AMLO: "Expectations were created that with the Government of President Biden there would be a better treatment of migrants. And this has caused Central American migrants, and also from our country, wanting to cross the border thinking that it is easier to do so" pic.twitter.com/TNrZQamuWK
— José Díaz-Briseño (@diazbriseno) March 23, 2021
Obrador underscored that the real reasons prompting so many migrants to migrate north should be dealt with in the first place. According to him, the US should invest in Guatemala, Honduras, El Salvador and the southern region of Mexico if it wanted to curtail the flow of arrivals.
The Mexican president’s remarks echoed his strongly worded statements made earlier, after a virtual meeting with the US president on 1 March.
"They see [Biden] as the migrant president, and so many feel they're going to reach the United States. We need to work together to regulate the flow, because this business can't be tackled from one day to the next," said Obrador.
Efforts to Curb the Migrant Flow
This comes as the border developments have reportedly prompted the White House to negotiate a deal with the so-called Northern Triangle countries - Guatemala, Honduras and El Salvador- to boost the police and military presence on their respective borders in an effort to curb the migrant flow.

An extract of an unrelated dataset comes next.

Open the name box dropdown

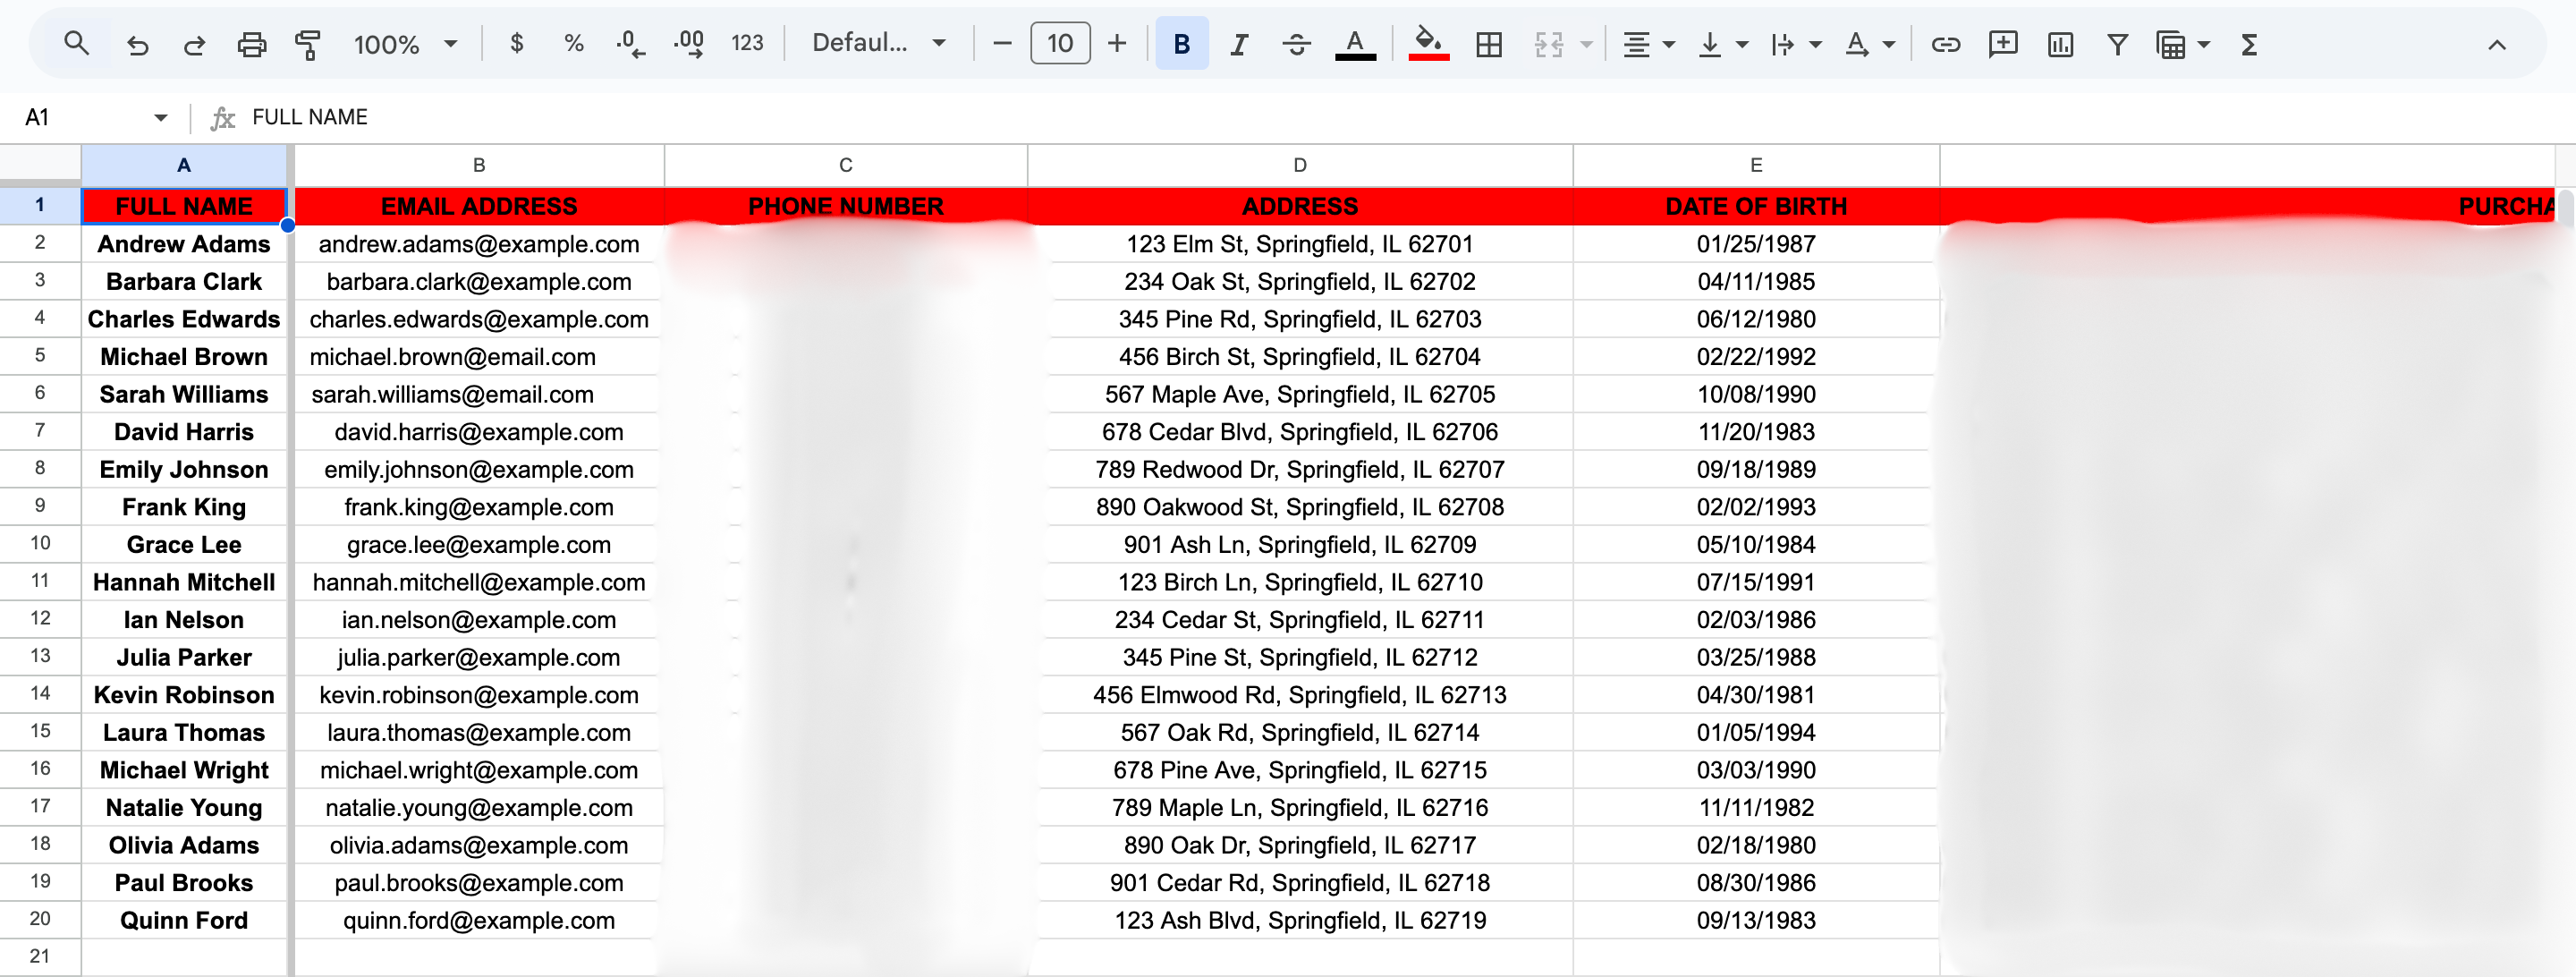(x=161, y=117)
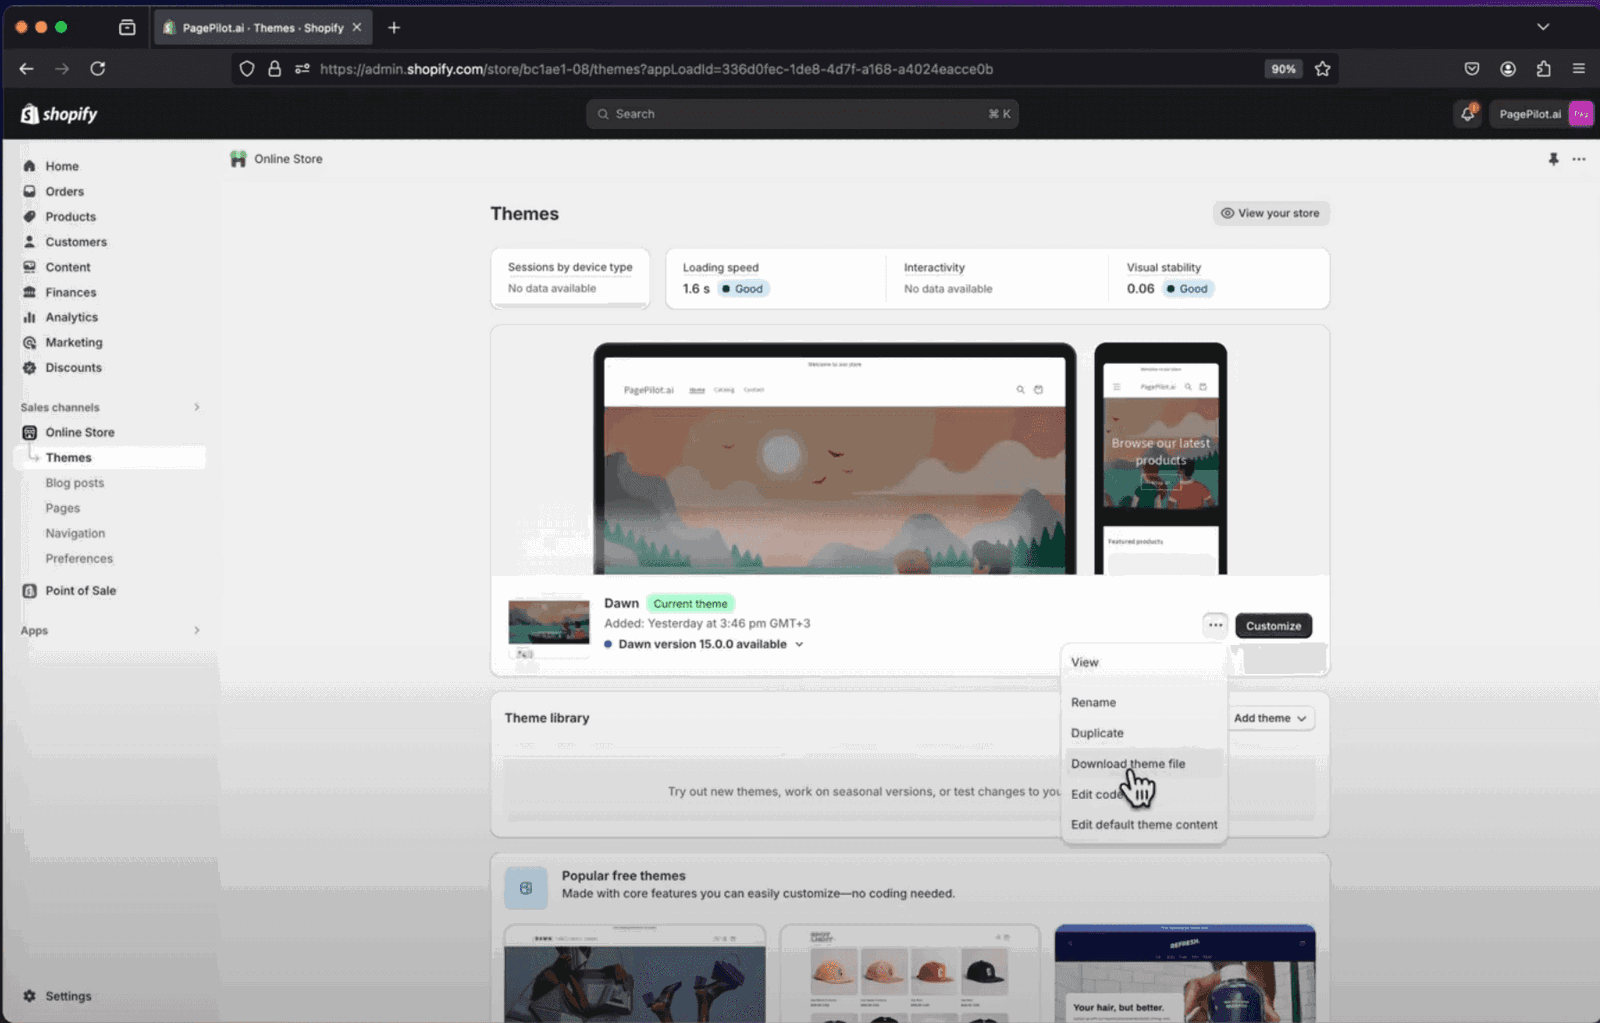Open the Orders section icon

30,191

Recent reports also suggested that the US is considering implementing a programme of financial support for Central American countries as a way to handle the migration crisis.

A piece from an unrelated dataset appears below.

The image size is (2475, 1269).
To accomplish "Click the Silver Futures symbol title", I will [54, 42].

President Biden wants to try and buy our way out of his border crisis with taxpayer money. The Administration is spending $60 million a week, and now wants to launch a cash transfer program in Central America. This insults millions of Americans who are out of work in our country. https://t.co/Jcav3wYyhf
— Kevin McCarthy (@GOPLeader) April 10, 2021
Last week, the Washington Times reported that Biden was thinking about restarting construction of the border wall to “plug gaps” in the current network of barriers.

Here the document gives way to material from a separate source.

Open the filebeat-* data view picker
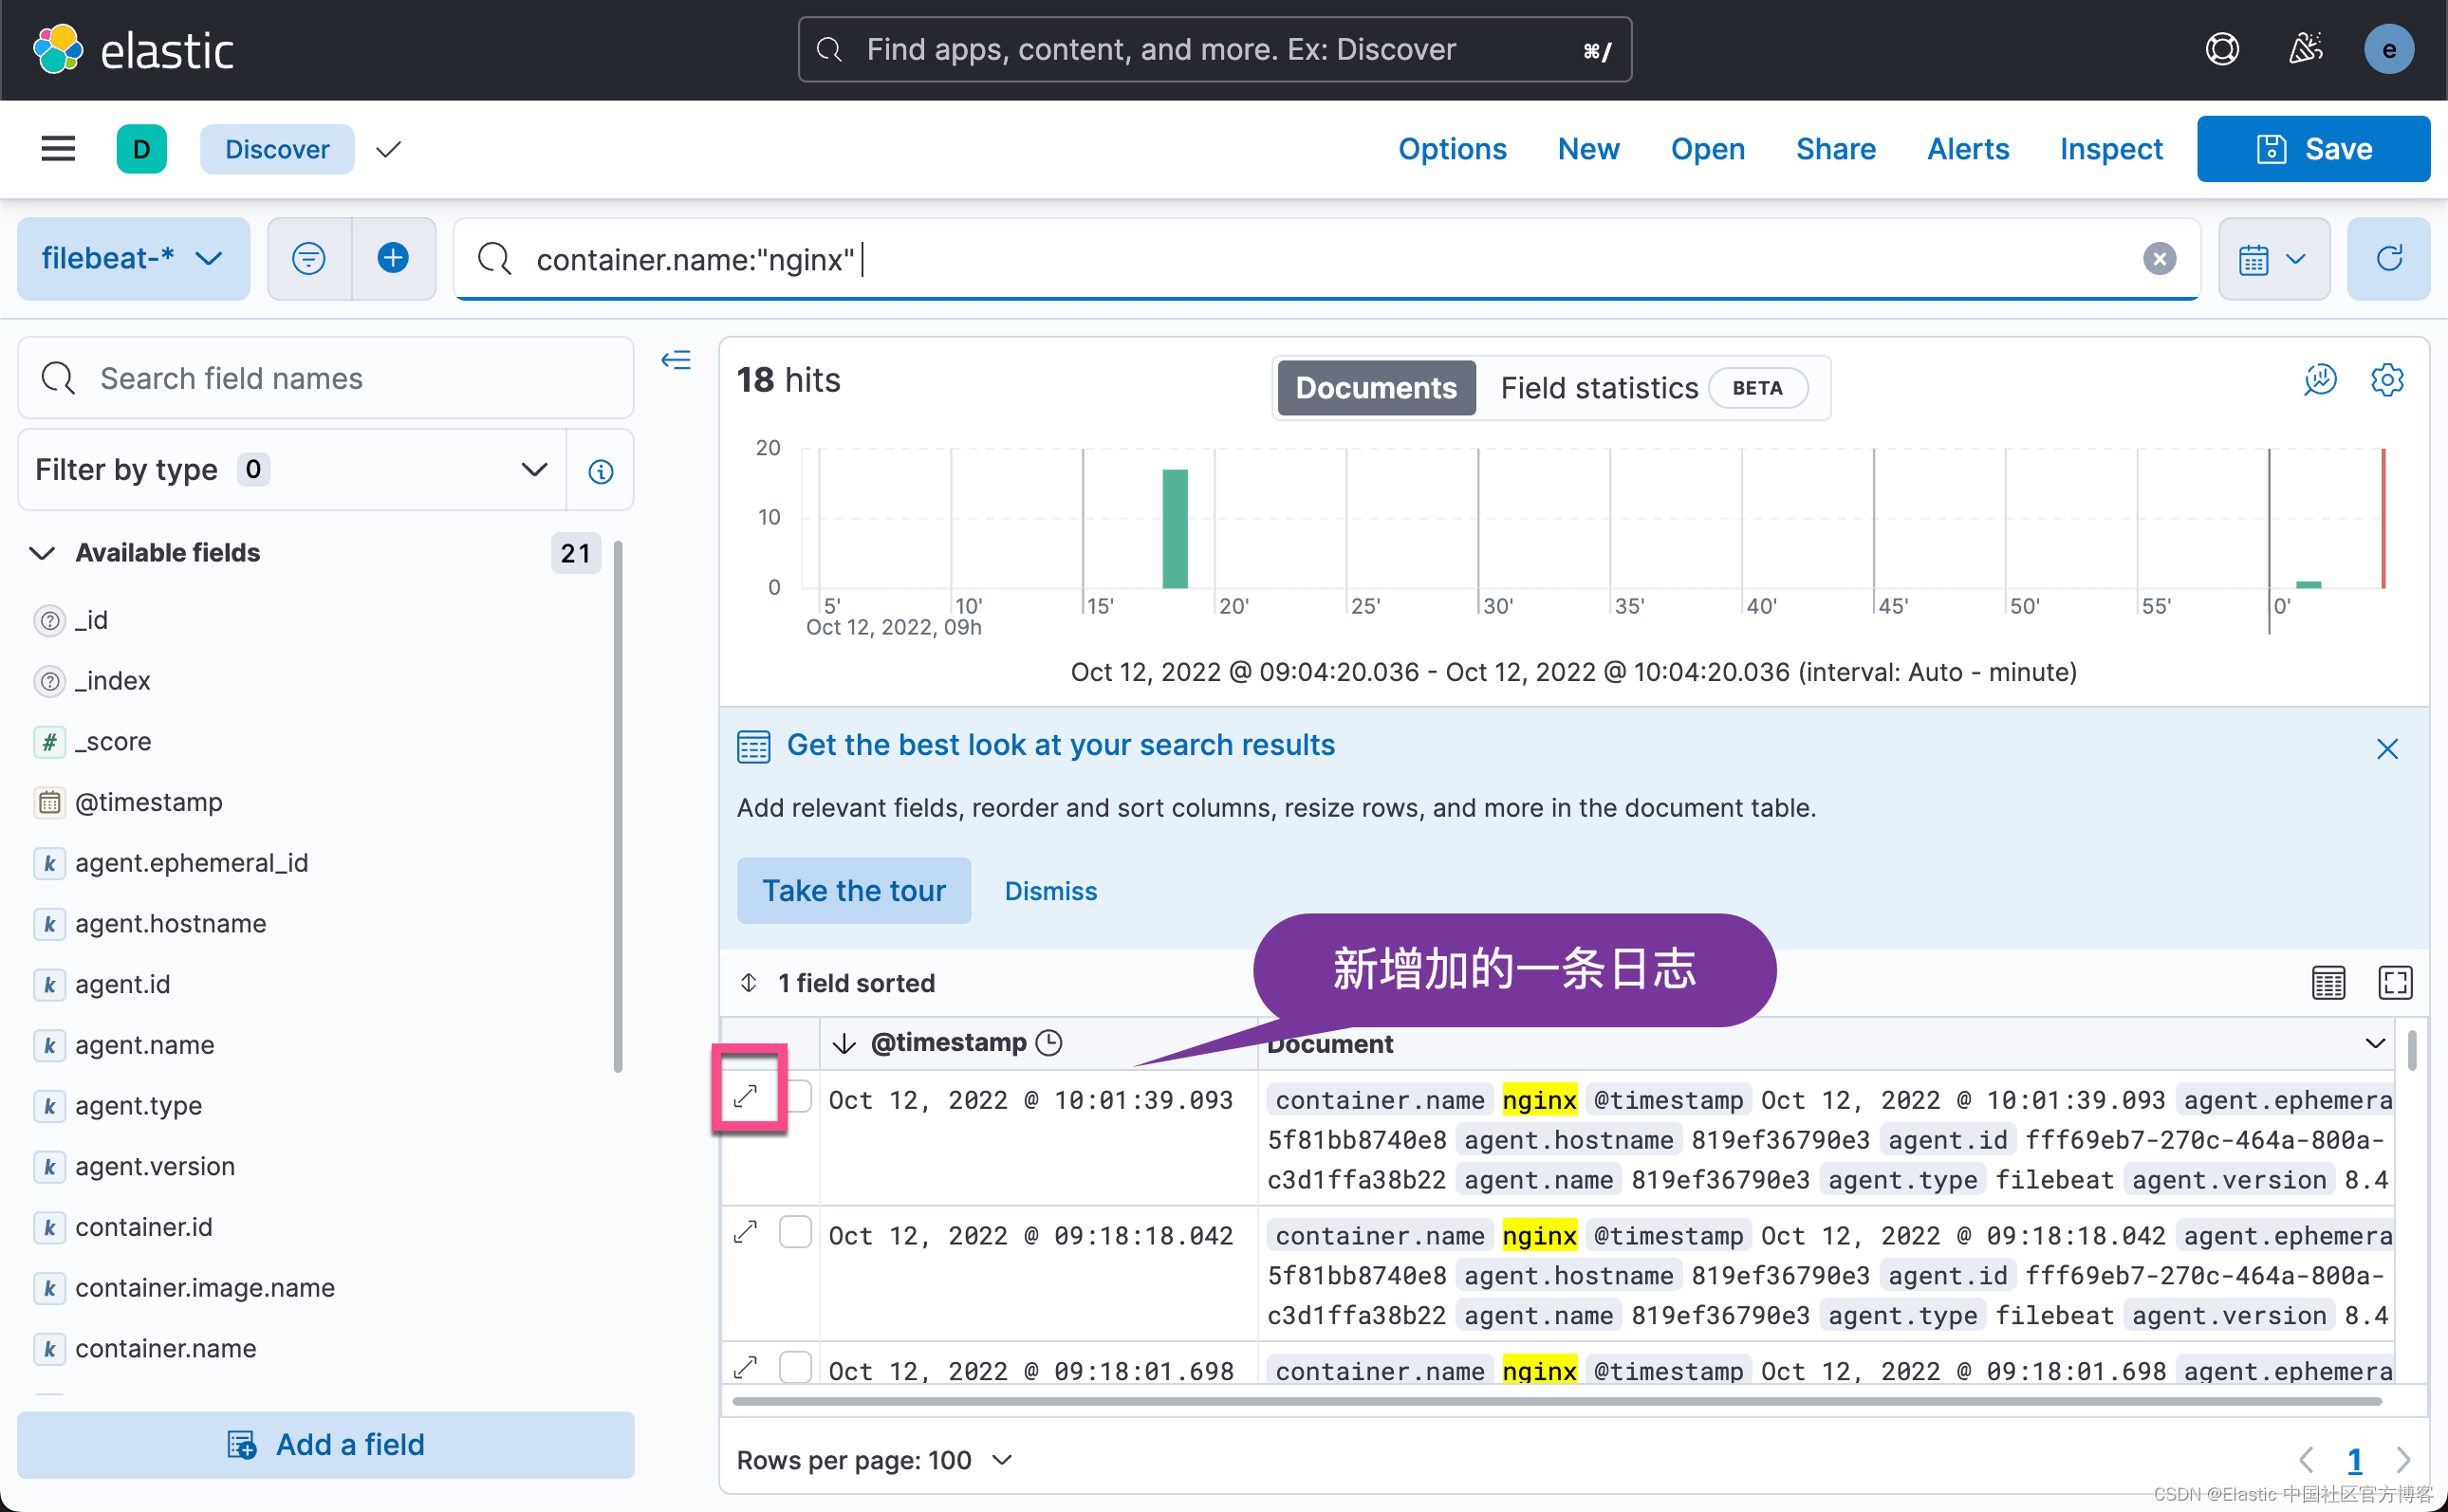Screen dimensions: 2448x1512 [132, 258]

According to data provided by US Customs and Border Protection, federal agents encountered 18,890 unaccompanied children from Central America in March, double February’s 9,297.
The crisis at the US-Mexico border, which escalated shortly after Joe Biden took office, came after the new administration embarked on the Democratic POTUS’s campaign pledges to dismantle Donald Trump’s hardline immigration policies.
Accordingly, nearly a dozen Trump-era immigration-related policies were reversed in January, ending “harsh and extreme immigration enforcement”, halting construction of the wall, promising to “restore and expand” the asylum system, and offering a “path to citizenship" for the estimated 11 million undocumented immigrants already living in the US.
Despite daunting data cited by the Border Patrol and overwhelmed migrant processing facilities, with footage showing apprehended arrivals, including children, kept in overcrowded shelters without proper COVID-19 testing.
The White House has rejected any suggestion that Biden’s immigration changes are responsible for the current crisis, blamed the situation on his predecessor.
Statement from President Trump on the situation on the border as well his thoughts on @DHSgov Secretary Mayorkas #BorderCrisis #Border pic.twitter.com/8LQ3V4NHhY
— Sean Spicer (@seanspicer) March 21, 2021
Some officials have also suggested that the current migrant surge is “cyclical”, while ex-President Donald Trump warned that the border crisis could “destroy our country” if not dealt with properly.